+++ Records for processing +++

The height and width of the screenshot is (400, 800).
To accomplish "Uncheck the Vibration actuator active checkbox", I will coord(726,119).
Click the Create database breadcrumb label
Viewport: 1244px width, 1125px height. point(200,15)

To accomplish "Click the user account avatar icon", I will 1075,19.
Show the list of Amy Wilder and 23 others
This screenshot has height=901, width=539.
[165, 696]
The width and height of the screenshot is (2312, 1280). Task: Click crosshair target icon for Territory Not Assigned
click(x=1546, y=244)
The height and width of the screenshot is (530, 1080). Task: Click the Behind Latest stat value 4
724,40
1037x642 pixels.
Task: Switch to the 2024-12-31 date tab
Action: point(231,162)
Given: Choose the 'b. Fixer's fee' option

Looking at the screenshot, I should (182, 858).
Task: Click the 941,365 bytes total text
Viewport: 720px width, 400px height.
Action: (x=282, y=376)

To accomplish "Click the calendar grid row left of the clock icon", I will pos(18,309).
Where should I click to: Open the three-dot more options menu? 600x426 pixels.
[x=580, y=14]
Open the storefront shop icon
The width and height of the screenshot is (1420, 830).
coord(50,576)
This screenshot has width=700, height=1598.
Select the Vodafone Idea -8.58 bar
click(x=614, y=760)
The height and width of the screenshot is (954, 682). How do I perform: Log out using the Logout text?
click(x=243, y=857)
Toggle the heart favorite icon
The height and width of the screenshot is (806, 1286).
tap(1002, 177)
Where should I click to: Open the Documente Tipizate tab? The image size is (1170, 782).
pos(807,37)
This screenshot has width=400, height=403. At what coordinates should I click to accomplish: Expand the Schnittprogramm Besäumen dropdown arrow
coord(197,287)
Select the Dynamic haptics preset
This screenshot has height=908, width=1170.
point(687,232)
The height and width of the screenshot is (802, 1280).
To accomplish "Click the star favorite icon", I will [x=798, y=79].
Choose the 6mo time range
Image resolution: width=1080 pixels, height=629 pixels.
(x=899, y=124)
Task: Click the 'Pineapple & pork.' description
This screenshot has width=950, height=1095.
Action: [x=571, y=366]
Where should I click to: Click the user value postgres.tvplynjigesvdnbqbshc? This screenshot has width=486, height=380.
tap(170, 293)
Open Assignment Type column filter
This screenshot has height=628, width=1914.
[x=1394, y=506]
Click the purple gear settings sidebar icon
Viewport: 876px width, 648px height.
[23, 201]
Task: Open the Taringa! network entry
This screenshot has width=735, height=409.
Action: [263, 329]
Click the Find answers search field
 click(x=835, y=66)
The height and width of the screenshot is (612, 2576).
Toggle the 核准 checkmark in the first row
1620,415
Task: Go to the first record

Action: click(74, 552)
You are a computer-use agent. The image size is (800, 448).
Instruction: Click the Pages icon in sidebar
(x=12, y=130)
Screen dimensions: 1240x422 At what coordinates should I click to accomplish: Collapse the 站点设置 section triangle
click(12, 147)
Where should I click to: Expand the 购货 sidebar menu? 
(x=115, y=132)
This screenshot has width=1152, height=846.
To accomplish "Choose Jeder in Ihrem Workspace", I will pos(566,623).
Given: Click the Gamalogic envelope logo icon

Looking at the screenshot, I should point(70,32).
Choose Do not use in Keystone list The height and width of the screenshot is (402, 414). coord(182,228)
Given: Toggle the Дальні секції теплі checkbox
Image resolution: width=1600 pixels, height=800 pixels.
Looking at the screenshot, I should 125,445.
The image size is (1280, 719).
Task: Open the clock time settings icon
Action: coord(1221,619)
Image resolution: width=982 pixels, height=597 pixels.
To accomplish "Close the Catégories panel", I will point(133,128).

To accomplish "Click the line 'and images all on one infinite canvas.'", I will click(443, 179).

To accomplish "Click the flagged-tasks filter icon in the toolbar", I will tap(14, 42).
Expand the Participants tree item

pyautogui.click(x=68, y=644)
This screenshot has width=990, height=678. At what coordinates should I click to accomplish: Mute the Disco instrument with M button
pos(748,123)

+++

### What to produce
All of the material above needs to be copied exactly.

### Written response
The height and width of the screenshot is (400, 800).
To accomplish "Uncheck the Vibration actuator active checkbox", I will coord(726,119).
Click the Create database breadcrumb label
Viewport: 1244px width, 1125px height. point(200,15)

To accomplish "Click the user account avatar icon", I will 1075,19.
Show the list of Amy Wilder and 23 others
This screenshot has height=901, width=539.
[165, 696]
The width and height of the screenshot is (2312, 1280). Task: Click crosshair target icon for Territory Not Assigned
click(x=1546, y=244)
The height and width of the screenshot is (530, 1080). Task: Click the Behind Latest stat value 4
724,40
1037x642 pixels.
Task: Switch to the 2024-12-31 date tab
Action: point(231,162)
Given: Choose the 'b. Fixer's fee' option

Looking at the screenshot, I should (182, 858).
Task: Click the 941,365 bytes total text
Viewport: 720px width, 400px height.
Action: (x=282, y=376)

To accomplish "Click the calendar grid row left of the clock icon", I will pos(18,309).
Where should I click to: Open the three-dot more options menu? 600x426 pixels.
[x=580, y=14]
Open the storefront shop icon
The width and height of the screenshot is (1420, 830).
coord(50,576)
This screenshot has width=700, height=1598.
Select the Vodafone Idea -8.58 bar
click(x=614, y=760)
The height and width of the screenshot is (954, 682). How do I perform: Log out using the Logout text?
click(x=243, y=857)
Toggle the heart favorite icon
The height and width of the screenshot is (806, 1286).
tap(1002, 177)
Where should I click to: Open the Documente Tipizate tab? The image size is (1170, 782).
pos(807,37)
This screenshot has width=400, height=403. At what coordinates should I click to accomplish: Expand the Schnittprogramm Besäumen dropdown arrow
coord(197,287)
Select the Dynamic haptics preset
This screenshot has height=908, width=1170.
point(687,232)
The height and width of the screenshot is (802, 1280).
To accomplish "Click the star favorite icon", I will [x=798, y=79].
Choose the 6mo time range
Image resolution: width=1080 pixels, height=629 pixels.
(x=899, y=124)
Task: Click the 'Pineapple & pork.' description
This screenshot has width=950, height=1095.
Action: [x=571, y=366]
Where should I click to: Click the user value postgres.tvplynjigesvdnbqbshc? This screenshot has width=486, height=380.
tap(170, 293)
Open Assignment Type column filter
This screenshot has height=628, width=1914.
[x=1394, y=506]
Click the purple gear settings sidebar icon
Viewport: 876px width, 648px height.
[23, 201]
Task: Open the Taringa! network entry
This screenshot has width=735, height=409.
Action: [263, 329]
Click the Find answers search field
 click(x=835, y=66)
The height and width of the screenshot is (612, 2576).
Toggle the 核准 checkmark in the first row
1620,415
Task: Go to the first record

Action: click(74, 552)
You are a computer-use agent. The image size is (800, 448).
Instruction: Click the Pages icon in sidebar
(x=12, y=130)
Screen dimensions: 1240x422 At what coordinates should I click to accomplish: Collapse the 站点设置 section triangle
click(12, 147)
Where should I click to: Expand the 购货 sidebar menu? 
(x=115, y=132)
This screenshot has width=1152, height=846.
To accomplish "Choose Jeder in Ihrem Workspace", I will pos(566,623).
Given: Click the Gamalogic envelope logo icon

Looking at the screenshot, I should point(70,32).
Choose Do not use in Keystone list The height and width of the screenshot is (402, 414). coord(182,228)
Given: Toggle the Дальні секції теплі checkbox
Image resolution: width=1600 pixels, height=800 pixels.
Looking at the screenshot, I should 125,445.
The image size is (1280, 719).
Task: Open the clock time settings icon
Action: coord(1221,619)
Image resolution: width=982 pixels, height=597 pixels.
To accomplish "Close the Catégories panel", I will point(133,128).

To accomplish "Click the line 'and images all on one infinite canvas.'", I will click(443, 179).

To accomplish "Click the flagged-tasks filter icon in the toolbar", I will tap(14, 42).
Expand the Participants tree item

pyautogui.click(x=68, y=644)
This screenshot has width=990, height=678. At what coordinates should I click to accomplish: Mute the Disco instrument with M button
pos(748,123)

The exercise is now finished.